Sie sah ihm ins Gesicht und erkannte die plötzlich in seinen Augen aufblitzende Belustigung wie auch die Überzeugung,
dass diese Annahme absurd sei. Es wäre äußerst töricht von ihr gewesen, jetzt auf seine Überempfindlichkeit einzugehen. Er war unmittelbar von Schande bedroht, sofern ihrer beider Unternehmen fehlschlug, und litt an einer Einsamkeit, die tiefer reichte als alles, was sie je selbst erfahren hatte.

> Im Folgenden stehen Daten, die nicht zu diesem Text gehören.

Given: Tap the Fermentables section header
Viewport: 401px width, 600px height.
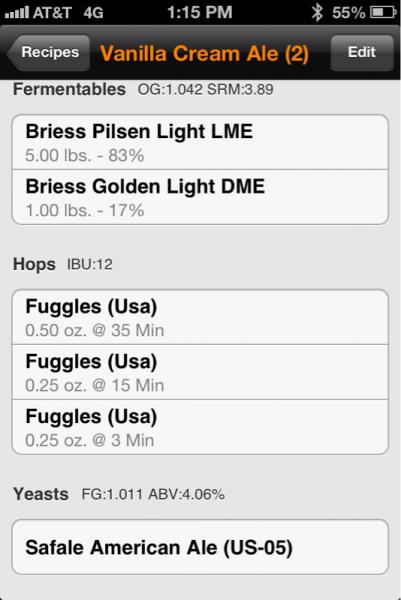Looking at the screenshot, I should coord(69,90).
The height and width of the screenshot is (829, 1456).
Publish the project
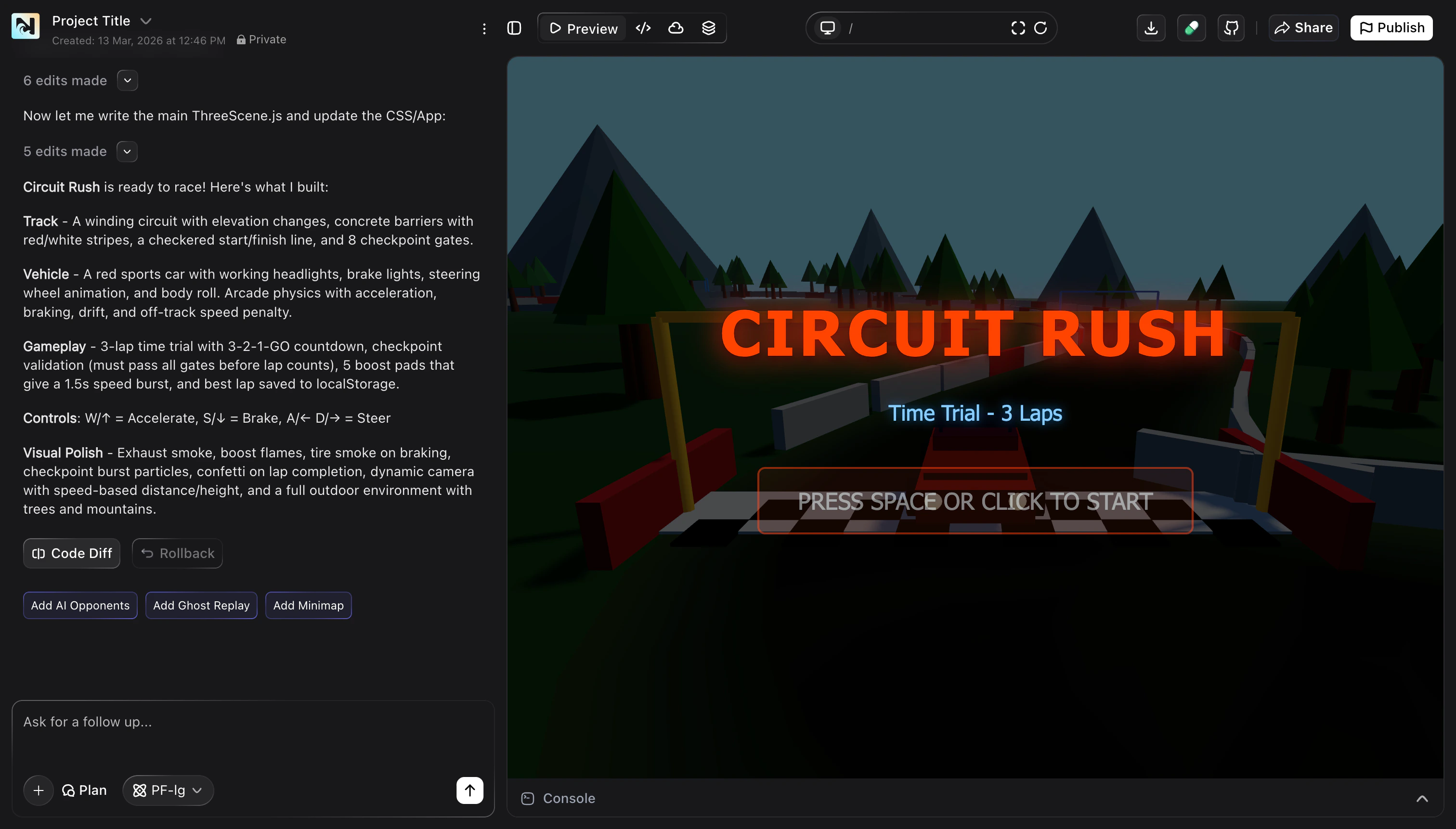coord(1391,27)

»Nein, natürlich nicht«, gab sie mit einem Lächeln zurück. »Ich bin einfach ein bisschen nervös. Ich habe im Haus der Tyrones ein paar von den Leuten kennengelernt und bin mir nicht sicher, ob die Begegnung ausschließlich freundschaftlicher Natur war.«
»Kann ich mir vorstellen«, sagte er. »Aber ich kenne dich, und ich kenne auch Dolina ein wenig. Der Tee bei ihr dürfte interessant sein. Und die Bilder werden dir gefallen. Ich glaube, es sind Impressionisten.« Er stand auf. Mit seinem einwandfrei geschnittenen Jackett und seiner sorgfältig gebundenen Krawatte wirkte er ausgesprochen elegant, wie er zum Gehen bereit dastand.
»Victor!« Zum ersten Mal benutzte sie seinen Vornamen spontan.
Sie wusste kaum, wie sie beginnen sollte, doch war ihr klar, dass sie unbedingt sagen musste, was zu sagen war.
Er wartete. Sie zwang sich zu einem Lächeln.
»Wenn ich zu der Gemäldeausstellung gehen soll, würde ich mir gern vorher eine neue Bluse kaufen.« Sie spürte, wie ihr vor Peinlichkeit die Röte ins Gesicht stieg. »Meine Mittel erlauben mir aber nicht …«
»Selbstverständlich«, sagte er rasch. » Wir gehen, sobald du mit dem Frühstück fertig bist. Vielleicht sollten wir sogar zwei kaufen. Du kannst unmöglich bei allen Gelegenheiten immer völlig gleich gekleidet auftreten. Meinst du, dass du in einer halben Stunde fertig sein kannst?« Er sah zur Kaminuhr hin.
»Um Himmels willen! In der Zeit könnte ich sogar noch Mittag essen. Es dauert höchstens zehn Minuten«, rief sie aus.
» Wirklich? Dann warte ich an der Haustür auf dich.« Er sah überrascht aus und unübersehbar zufrieden.
Schon nach knapp dreihundert Metern stießen sie auf eine Droschke, mit der sie in die Stadtmitte fahren konnten. Narraway schien genau zu wissen, wohin er wollte, und ließ den Kutscher vor einem überaus exklusiv aussehenden Geschäft für Damenmoden anhalten.